バリシュウ(Baliceaux)と言う島がある。チャーターヨットの基地、ベックイア(Bequia)とウインドワード諸島で一番人気の景勝投錨地トバゴ
キイ(Tobago Key)の間にありながら、訪れるヨットはまずい無い。この岩だらけの乾いた島へ行くには大西洋のウネリと風に逆らって船を進めなければならないうえ、いい投錨池がなく、カリブの他の島々に比べるとどうにもヨットを呼び寄せる魅力がない。島は南北に引き伸ばしたひょうたん型で、中央のくびれたところで、250メートルの幅があり、長い方は南北に1500メートル程あるだろうか。水が出ないので通常は無人島だが、ベックイアの漁師が漁期にキャンプするための掘建て小屋とも呼べないような、椰子の葉をゾンザイに並べただけの日除けがあるだけだ。

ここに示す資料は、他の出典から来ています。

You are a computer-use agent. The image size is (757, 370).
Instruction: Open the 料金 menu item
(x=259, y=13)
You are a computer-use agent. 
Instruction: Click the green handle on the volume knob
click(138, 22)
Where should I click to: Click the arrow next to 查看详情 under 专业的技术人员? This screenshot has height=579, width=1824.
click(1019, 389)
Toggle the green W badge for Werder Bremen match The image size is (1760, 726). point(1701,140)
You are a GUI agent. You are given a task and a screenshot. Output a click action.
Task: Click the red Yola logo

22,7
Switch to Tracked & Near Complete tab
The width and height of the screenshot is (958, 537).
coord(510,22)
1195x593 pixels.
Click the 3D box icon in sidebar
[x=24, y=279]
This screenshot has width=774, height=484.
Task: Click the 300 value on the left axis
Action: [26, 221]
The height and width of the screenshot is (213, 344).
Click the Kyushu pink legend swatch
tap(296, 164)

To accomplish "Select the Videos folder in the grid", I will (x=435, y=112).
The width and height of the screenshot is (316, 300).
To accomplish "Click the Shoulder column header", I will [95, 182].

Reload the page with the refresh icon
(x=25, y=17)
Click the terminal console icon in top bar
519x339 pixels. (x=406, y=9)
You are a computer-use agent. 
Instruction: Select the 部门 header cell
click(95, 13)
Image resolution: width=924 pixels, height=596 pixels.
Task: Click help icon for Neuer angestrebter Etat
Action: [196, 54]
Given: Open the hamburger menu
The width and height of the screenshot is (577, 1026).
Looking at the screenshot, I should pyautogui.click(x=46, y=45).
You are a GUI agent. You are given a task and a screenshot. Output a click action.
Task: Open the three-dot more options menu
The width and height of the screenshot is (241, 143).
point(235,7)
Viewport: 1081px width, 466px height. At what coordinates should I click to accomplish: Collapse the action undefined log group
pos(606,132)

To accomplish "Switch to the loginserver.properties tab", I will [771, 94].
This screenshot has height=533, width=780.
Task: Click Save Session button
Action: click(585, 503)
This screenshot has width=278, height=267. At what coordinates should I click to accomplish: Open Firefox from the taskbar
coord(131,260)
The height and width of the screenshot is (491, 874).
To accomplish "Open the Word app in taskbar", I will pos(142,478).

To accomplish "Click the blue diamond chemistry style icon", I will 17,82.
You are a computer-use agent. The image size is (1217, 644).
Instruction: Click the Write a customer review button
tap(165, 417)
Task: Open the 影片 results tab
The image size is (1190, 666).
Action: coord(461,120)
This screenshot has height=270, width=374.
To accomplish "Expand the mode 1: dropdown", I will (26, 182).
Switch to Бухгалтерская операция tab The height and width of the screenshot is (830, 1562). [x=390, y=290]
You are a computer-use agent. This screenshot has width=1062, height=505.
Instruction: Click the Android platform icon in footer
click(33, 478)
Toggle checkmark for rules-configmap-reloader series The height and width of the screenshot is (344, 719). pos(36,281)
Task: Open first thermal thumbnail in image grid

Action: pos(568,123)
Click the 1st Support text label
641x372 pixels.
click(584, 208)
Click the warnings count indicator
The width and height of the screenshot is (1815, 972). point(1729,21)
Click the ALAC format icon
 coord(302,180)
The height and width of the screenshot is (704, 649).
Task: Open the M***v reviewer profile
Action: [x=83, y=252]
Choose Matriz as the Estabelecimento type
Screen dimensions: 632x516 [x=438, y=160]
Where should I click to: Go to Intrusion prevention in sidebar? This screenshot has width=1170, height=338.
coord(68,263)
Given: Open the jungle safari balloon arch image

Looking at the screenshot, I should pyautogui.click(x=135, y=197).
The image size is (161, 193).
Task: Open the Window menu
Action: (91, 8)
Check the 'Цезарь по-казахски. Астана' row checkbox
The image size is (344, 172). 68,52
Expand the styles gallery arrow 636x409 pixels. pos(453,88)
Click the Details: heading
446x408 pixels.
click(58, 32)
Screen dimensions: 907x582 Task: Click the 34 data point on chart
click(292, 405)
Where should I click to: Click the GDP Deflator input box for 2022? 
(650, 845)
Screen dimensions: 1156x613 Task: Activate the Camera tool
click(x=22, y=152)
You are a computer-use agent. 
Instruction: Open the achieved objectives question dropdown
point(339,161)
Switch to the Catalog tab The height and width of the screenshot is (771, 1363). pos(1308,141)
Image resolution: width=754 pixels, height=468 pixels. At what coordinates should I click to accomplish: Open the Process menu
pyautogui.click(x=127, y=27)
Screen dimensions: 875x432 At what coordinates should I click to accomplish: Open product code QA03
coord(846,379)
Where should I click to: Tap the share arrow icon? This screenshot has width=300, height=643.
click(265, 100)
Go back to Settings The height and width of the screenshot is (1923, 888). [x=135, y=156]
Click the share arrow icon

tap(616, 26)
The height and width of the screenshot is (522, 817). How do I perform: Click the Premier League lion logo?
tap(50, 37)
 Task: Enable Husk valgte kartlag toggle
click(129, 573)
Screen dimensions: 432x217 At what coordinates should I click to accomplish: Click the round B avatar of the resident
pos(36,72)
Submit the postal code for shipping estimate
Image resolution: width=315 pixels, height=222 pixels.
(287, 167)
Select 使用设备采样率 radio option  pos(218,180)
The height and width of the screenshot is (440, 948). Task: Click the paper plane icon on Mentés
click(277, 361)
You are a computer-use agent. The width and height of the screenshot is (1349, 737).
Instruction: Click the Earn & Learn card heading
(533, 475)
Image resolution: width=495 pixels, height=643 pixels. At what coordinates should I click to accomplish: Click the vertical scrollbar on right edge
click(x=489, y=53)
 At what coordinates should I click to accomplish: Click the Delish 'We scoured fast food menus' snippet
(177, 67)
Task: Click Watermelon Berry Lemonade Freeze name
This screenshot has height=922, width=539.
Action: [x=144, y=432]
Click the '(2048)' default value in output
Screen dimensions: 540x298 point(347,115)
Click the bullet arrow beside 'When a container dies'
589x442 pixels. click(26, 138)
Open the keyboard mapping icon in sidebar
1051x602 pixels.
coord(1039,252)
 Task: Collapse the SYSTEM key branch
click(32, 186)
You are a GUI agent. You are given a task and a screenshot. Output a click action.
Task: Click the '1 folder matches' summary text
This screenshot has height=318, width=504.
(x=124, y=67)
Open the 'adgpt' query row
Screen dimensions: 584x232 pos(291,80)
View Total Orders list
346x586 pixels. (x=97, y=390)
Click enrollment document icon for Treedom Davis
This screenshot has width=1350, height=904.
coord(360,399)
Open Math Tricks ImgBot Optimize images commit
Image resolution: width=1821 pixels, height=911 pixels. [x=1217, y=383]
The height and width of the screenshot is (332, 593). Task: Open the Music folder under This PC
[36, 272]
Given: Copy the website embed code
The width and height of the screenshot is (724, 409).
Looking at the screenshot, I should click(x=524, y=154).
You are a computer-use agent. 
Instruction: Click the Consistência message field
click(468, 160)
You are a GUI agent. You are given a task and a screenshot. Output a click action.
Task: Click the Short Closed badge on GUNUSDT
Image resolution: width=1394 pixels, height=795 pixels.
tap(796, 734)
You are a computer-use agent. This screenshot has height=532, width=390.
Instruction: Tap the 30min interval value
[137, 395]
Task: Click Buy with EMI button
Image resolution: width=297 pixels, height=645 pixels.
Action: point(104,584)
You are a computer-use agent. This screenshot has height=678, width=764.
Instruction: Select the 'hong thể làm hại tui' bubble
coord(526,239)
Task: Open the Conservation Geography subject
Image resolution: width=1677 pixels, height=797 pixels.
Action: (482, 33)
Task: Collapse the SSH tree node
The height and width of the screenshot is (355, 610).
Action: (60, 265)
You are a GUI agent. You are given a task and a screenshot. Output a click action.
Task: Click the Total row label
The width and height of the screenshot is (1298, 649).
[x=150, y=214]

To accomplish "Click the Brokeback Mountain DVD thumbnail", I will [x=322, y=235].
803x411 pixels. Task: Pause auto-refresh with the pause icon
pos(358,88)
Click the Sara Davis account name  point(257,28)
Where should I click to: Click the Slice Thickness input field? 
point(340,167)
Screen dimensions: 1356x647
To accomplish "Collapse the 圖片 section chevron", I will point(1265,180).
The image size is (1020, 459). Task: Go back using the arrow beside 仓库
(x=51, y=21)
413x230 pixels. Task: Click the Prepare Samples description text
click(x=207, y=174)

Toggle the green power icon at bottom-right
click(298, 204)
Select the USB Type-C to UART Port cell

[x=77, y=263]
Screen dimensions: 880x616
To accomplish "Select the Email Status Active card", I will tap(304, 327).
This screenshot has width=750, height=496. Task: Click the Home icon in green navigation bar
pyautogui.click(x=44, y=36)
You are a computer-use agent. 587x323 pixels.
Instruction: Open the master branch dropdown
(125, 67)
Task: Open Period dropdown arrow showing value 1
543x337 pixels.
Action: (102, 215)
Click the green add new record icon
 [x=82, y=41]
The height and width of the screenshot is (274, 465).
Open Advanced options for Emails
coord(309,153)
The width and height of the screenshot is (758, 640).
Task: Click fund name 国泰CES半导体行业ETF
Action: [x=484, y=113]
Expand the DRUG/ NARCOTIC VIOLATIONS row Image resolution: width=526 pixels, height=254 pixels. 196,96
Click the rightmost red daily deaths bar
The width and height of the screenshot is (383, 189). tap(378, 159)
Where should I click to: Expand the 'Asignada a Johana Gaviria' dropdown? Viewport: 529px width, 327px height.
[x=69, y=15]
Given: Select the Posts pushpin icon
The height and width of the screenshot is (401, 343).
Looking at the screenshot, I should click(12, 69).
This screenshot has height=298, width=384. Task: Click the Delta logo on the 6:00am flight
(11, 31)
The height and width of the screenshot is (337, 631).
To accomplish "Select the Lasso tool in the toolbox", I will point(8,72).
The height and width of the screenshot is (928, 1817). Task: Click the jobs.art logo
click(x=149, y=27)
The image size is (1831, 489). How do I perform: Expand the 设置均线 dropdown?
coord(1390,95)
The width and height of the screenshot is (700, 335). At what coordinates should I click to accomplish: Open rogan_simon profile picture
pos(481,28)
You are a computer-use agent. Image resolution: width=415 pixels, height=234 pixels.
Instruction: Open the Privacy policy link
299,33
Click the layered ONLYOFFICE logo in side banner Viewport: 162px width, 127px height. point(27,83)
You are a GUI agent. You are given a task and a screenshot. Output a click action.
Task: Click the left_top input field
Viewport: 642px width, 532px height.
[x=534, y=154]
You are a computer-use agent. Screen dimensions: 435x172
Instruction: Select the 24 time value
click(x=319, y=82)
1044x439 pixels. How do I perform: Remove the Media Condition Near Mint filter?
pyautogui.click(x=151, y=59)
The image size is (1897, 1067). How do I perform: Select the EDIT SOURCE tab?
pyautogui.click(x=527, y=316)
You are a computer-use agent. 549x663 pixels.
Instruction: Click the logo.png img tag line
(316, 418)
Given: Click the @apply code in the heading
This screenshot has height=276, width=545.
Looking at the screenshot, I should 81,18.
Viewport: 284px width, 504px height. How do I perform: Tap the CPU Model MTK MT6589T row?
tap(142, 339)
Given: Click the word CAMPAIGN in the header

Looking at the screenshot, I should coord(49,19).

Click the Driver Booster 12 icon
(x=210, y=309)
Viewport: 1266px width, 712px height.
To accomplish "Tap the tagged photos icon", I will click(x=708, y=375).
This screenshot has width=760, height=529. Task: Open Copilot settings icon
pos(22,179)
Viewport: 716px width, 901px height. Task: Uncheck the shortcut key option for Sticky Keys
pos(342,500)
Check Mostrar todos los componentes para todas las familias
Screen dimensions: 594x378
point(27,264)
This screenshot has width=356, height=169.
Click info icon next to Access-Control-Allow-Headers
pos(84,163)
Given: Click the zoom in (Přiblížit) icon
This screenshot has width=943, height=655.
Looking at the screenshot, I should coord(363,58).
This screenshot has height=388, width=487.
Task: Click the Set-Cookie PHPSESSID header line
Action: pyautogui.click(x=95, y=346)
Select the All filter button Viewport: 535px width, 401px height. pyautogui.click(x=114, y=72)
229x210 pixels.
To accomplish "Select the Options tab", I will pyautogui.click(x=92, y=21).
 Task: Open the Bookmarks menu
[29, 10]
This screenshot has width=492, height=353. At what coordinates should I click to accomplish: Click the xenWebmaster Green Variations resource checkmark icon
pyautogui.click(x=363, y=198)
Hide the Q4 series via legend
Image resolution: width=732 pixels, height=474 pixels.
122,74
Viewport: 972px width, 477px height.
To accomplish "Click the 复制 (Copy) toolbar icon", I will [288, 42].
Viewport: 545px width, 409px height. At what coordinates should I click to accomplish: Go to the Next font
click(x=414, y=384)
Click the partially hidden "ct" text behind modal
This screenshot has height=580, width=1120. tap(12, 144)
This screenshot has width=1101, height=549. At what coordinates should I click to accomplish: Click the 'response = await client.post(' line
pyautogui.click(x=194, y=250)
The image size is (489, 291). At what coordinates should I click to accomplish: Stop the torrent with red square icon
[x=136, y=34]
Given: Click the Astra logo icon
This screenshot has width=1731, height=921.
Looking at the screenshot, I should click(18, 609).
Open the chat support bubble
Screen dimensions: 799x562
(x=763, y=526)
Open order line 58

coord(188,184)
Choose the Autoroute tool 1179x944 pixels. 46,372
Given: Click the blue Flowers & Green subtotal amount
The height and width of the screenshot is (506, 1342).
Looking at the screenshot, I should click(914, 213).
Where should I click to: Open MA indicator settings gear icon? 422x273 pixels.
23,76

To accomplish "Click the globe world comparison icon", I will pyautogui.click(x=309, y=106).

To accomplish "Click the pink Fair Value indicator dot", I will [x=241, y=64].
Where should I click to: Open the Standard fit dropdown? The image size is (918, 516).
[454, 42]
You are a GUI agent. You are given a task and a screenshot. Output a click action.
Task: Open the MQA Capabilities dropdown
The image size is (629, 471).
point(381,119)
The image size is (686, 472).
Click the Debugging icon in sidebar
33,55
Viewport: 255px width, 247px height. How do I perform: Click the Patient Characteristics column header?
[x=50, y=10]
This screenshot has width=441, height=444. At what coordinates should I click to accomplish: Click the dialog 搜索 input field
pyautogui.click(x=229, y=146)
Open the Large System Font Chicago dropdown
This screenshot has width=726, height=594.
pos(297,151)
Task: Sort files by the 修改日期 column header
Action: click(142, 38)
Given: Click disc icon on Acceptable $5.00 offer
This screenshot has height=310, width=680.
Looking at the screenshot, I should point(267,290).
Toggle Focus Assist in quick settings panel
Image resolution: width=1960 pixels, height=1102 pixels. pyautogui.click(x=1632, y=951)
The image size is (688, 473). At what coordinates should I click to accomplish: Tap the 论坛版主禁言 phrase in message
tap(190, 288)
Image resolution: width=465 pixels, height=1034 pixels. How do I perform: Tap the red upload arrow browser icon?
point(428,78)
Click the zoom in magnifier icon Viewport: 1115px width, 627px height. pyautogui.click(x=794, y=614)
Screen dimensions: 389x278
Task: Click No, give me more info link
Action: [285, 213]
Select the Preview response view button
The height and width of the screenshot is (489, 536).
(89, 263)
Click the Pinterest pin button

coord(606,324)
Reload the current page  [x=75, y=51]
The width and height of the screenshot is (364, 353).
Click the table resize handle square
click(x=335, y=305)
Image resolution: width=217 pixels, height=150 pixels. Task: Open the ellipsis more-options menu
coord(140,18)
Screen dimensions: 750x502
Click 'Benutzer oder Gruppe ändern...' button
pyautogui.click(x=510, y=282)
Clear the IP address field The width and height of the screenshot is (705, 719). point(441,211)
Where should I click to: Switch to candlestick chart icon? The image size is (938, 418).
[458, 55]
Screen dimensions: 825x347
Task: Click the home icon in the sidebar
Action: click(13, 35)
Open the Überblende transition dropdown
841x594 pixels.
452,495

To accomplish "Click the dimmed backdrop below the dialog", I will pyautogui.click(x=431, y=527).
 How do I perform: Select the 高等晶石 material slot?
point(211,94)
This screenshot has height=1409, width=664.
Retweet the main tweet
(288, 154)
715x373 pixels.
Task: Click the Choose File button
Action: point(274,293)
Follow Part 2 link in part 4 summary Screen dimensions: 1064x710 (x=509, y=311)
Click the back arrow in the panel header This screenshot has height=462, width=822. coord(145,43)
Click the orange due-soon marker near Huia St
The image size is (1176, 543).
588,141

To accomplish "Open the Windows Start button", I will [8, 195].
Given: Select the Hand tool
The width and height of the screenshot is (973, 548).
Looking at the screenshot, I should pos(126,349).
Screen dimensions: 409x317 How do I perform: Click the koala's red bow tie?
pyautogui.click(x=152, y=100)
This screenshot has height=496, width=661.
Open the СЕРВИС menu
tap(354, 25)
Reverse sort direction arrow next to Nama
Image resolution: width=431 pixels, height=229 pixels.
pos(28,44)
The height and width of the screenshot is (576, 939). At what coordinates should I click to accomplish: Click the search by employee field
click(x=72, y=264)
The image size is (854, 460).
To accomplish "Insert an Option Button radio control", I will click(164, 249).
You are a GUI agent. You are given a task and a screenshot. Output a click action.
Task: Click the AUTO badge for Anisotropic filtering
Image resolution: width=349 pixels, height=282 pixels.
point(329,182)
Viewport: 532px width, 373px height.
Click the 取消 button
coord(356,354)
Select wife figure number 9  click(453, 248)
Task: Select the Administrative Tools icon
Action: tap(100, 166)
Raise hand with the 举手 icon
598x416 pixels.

こんな島、バリシュウに、一時期5000人もの俘虜が収容されていたことがある。
1635年に西アフリカから奴隷を満載した船が、カリブの島、セント ヴィンセント沿岸で難破した。セント ヴィンセントはドミニカと共に、カリブ族インデアンの最も多く棲んでいた島である。「カリブ族は人食い人種だ」という造られた伝説とは逆に、セント
ヴィンセントのカリブ族は難破船の黒人奴隷を助け、また婚姻が進み、カリブ族とアフリカの黒人とが融合した特殊な文化を造りあげていった。それが「ガリフナ」と呼ばれる民族である。
話は少々年代記臭くなるが、奴隷船が難破してから約160年後の1796年に、イギリスがセント ヴィンセントを手に入れようと侵略を開始たところから悲劇は始まった。ガリフナ族は支配を嫌って山に篭り抵抗したが、イギリス軍の火器の前に敗れ、駆り集められ、この島バリシュウに送られたのだった。セント
ヴィンセントへは、親英的で御し易い人間を他の島から連れてきた。また奴隷も補給した。イギリスはセント ヴィンセント島の民族総入れ替えをやってのけたのだ。一方、瓦礫の島へ押し込められたガリフナ族が悲惨を極めたことは想像に余る。半年で半数以上が死んだ。英国の、明らかに意図的な口減らし殺戮である。
私達がこのバリシュウ島を訪れたのは、カリブのアウシュヴィッツを見学するためではなかった。ただ海図を見て、この島ならチャーターヨットが行きそうもないし、大西洋に突き出ているので、小高い山に登ればカリブ海と大西洋両方を眺めることができるのではないか、また無人島なので2、3日原始に返ってキャンプしてみるのも悪くない、と思ってのことだった。はじめは北隣のバットウィア島に投錨地を探したが、静かな水面がどこにもなく、バリシュウ島の西に錨を入れた。島が大西洋のウネリを遮る程大きくないのでヨットは嫌なローリング、ピチングを繰り返し、はなはだ居心地が悪い。
デンギィーを漕ぎ出し、ようよう岩に取り付き、バリシュウ島探検を始めた。東側の岩は大西洋からの塩を含んだ風のため、一応に黒ずみ、鋭角に削られている。裸足で歩くのは不可能なのはもちろんだが、デッキシューズを履いていても、岩や石がまるで地下足袋で砂利を踏むように感じられるのだ。島の西側にはサボテンの類が風をのがれるように生えているだけで、日陰を作るような木立はない。島の最高地点は140メートルあり、そこからベクイア島も南隣のムステク島も一跨ぎのように見える。が、島々の間は激しい潮流が三角波をつくって大河のように流れている。これが、5000人のガリフナ族が流された島の様相である。
山を降りるとき、連れ合いが足にサボテンの針を刺した。デッキシューズのゴム底を貫通し土踏まずにブッスリと刺さり込み、サボテンの針はハガネのように堅くガッチリ食い込んで、歯で抜こうにもなんとしても抜けず、かといって靴を脱がすこともできなかった。結局、靴をシーナイフで裂き、靴底を足の裏から剥がすように、針も同時に抜いたのだ。
ガリフナ族の悲劇の島は、私達──特に連れ合いの方に──少しばかり痛い思い出を残しただけだった。